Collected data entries
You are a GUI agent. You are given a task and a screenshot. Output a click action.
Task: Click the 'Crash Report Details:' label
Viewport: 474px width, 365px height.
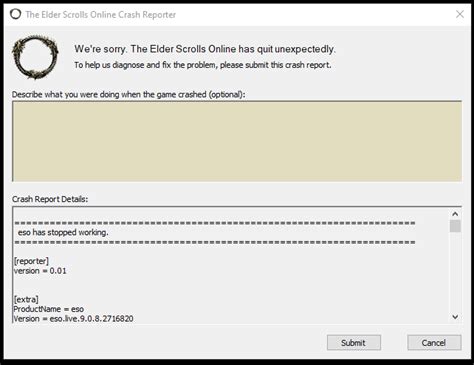coord(50,199)
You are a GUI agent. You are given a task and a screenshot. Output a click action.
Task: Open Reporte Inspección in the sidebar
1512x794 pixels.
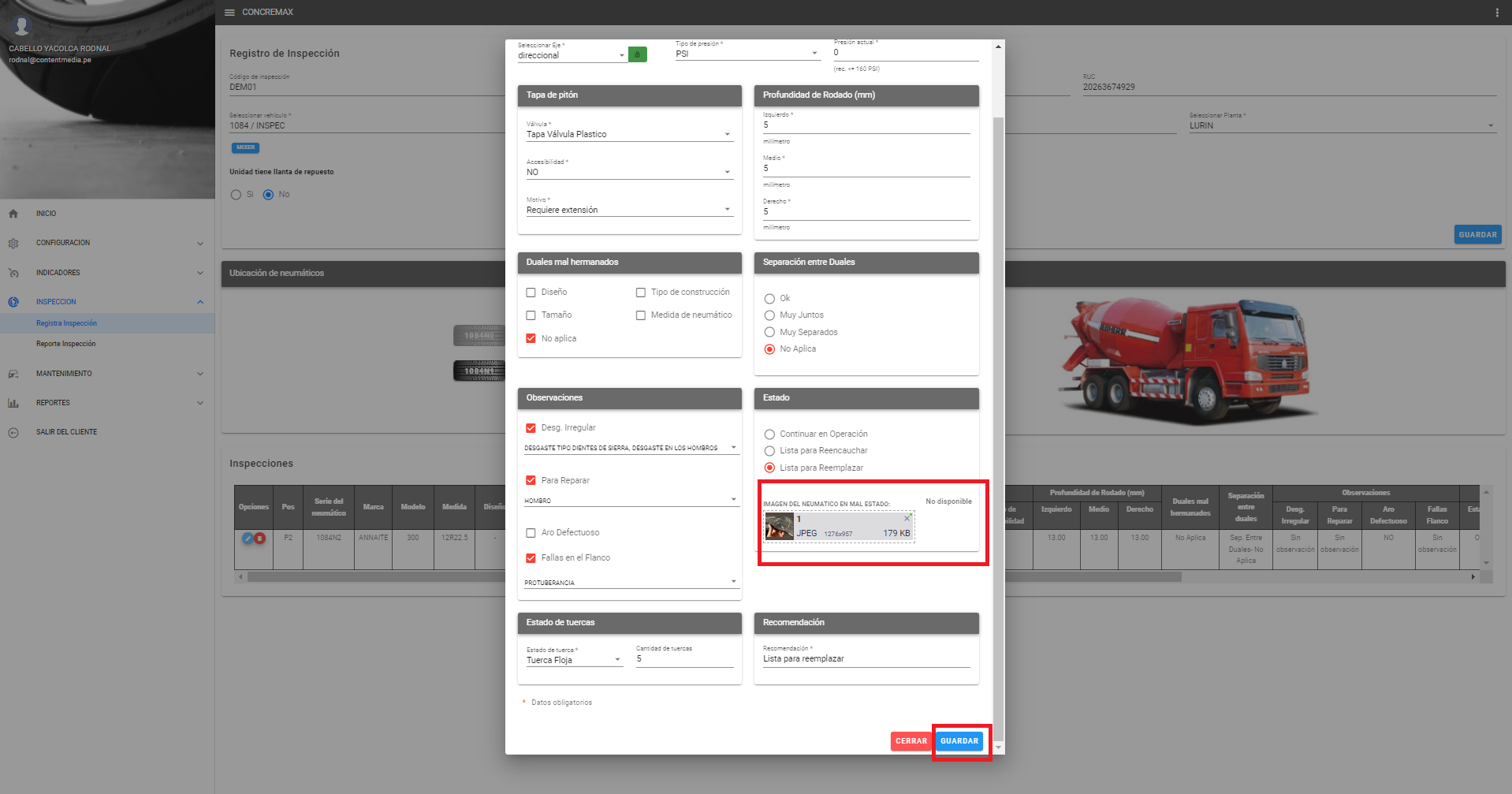click(x=65, y=344)

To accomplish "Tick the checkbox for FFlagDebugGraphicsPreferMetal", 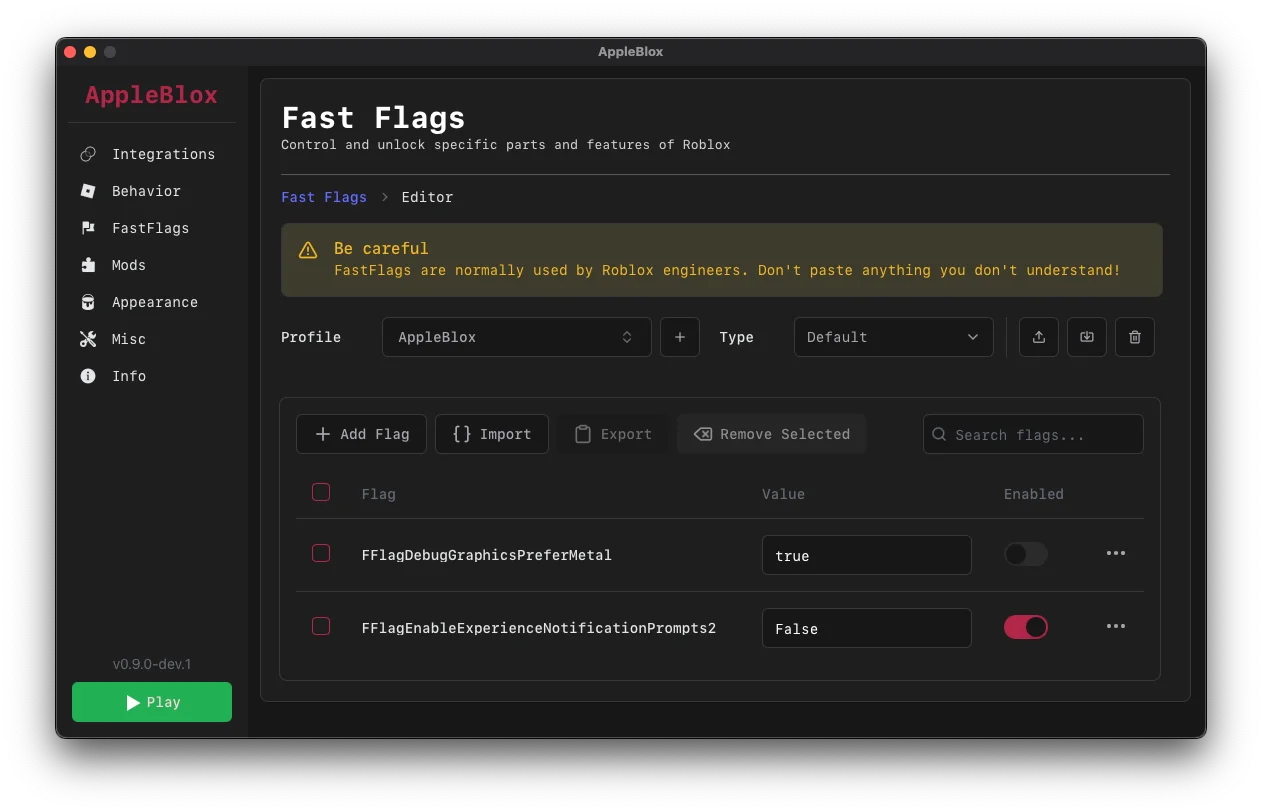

- [WORK REQUEST]
Output the records above exactly as written, but leave out the pictures.

- [TASK OUTPUT]
You are a GUI agent. You are given a task and a screenshot. Output a click action.
Task: Click the 'Crash Report Details:' label
Viewport: 474px width, 365px height.
coord(50,199)
You are a GUI agent. You are given a task and a screenshot. Output a click action.
Task: Open Reporte Inspección in the sidebar
1512x794 pixels.
click(x=65, y=344)

To accomplish "Tick the checkbox for FFlagDebugGraphicsPreferMetal", 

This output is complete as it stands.